31 marzo 2015

Colaboración Levante-EMV 24/3/2015 "Detrás de los cristales llueve"

"Detrás de los cristales llueve"

En sus años mozos fue boxeador. Trabajando para el ayuntamiento de Valencia, de conductor en algún departamento de aguas, tras perspicaz análisis, concluyó que los imbornales municipales eran mejorables. “Si fueran curvos, las hojas de los árboles no se quedarían pegadas y no se embozarían”- decía. “Si fueran curvos, los conductores despistados no se cargarían las ruedas”-insistía. Hace unos años buscó un abogado. Llevaba los papeles de su “modelo de utilidad” del imbornal curvo y planos dibujados, altruistamente, por ingenieros amigos. Consiguió unas perrillas del que había instalado imbornales curvos sin su permiso. Lo primero que hizo fue recuperar su anillo de oro, con la piedra granate, del Monte de Piedad.

Cuando caen cuatro, o cuarenta y cuatro gotas, la ciudad sangra, se aletarga, va perdiendo la vida. Aparecen charcos imprevistos, los semáforos parpadean con todos sus colores a la vez, los autobuses empañan los cristales y se desbordan los alcorques expulsando cacas de perro.

La calma de después del chaparrón es gris pero el aire puro. No se ve gente con aquellas katiuskas de la infancia. Se ha perdido el placer de pisar charcos, de salpicar agua, se van perdiendo motivos para sonreir.

Abrimos el grifo y sale agua, la usamos y va al desague.
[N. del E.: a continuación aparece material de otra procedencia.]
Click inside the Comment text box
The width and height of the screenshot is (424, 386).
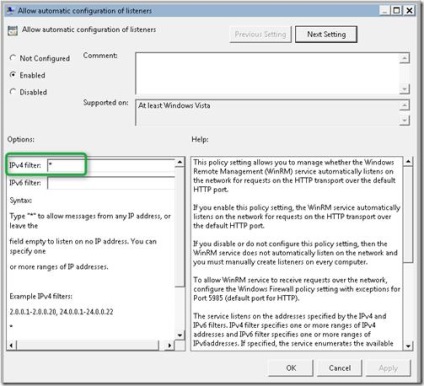click(267, 73)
Más de mil quinientos millones de personas en el mundo nunca han visto eso en directo, los que carecen de la cantidad y calidad de agua necesaria para vivir con garantías sanitarias.

Años y años con la brasa del agua para pasar a no mentarla. Por el camino se han quedado los millones de las paellas gigantes, de las manifestaciones, de los sesudos estudios interesados, del “agua para todos” y no del “agua para el que la necesita”, de las mezquindades interesadas para hacer daño. Solo el paso del tiempo permite hoy valorar la impudicia con la que se ha hecho demagogia con el agua.

Lo único cierto es que  el agua de Valencia era, durante mucho tiempo, asquerosa, prácticamente imbebible y, poco a poco, va mejorando. Se ve cada vez menos gente cargada con botellas de agua mineral. No puede sorprender que a más dinero robado con la depuración del agua de Valencia más lamentable era su estado. A más investigación judicial y más depuración de responsabilidades menos cargados vamos con agua mineral.

Llueve y nadie espera inundaciones en Malvarrosa y Nazaret. Cuando en los ochenta los ayuntamientos gobernados por la izquierda enterraron millones en colectores mejoraron nuestra calidad de vida. Colectores que no hacen ruido, que no se ven, que no nos ponen en el mapa,  solo garantizan que, llueva lo que llueva, no haya que desalojar un barrio.


Le dijo que la llevaría en moto, que llegarían en un momento. En uno de los semáforos él le pidió que le cogiera por la cintura. “Se toman mejor las curvas”-le dijo. Ella, obediente, le agarró fuerte. Lo que parecía un trueno lo era. No tardó mucho en caer un chaparrón valenciano. Oían las gotas en los cascos, él intentaba que toda la lluvia le cayera a él. Cuando llegaron le dijo que no se preocupara, que llevaba una toalla en el cajón de la moto. Ella se quitó el casco. Suavemente le secó los ojos, la nariz, la boca. Ella se lo agradeció con un beso.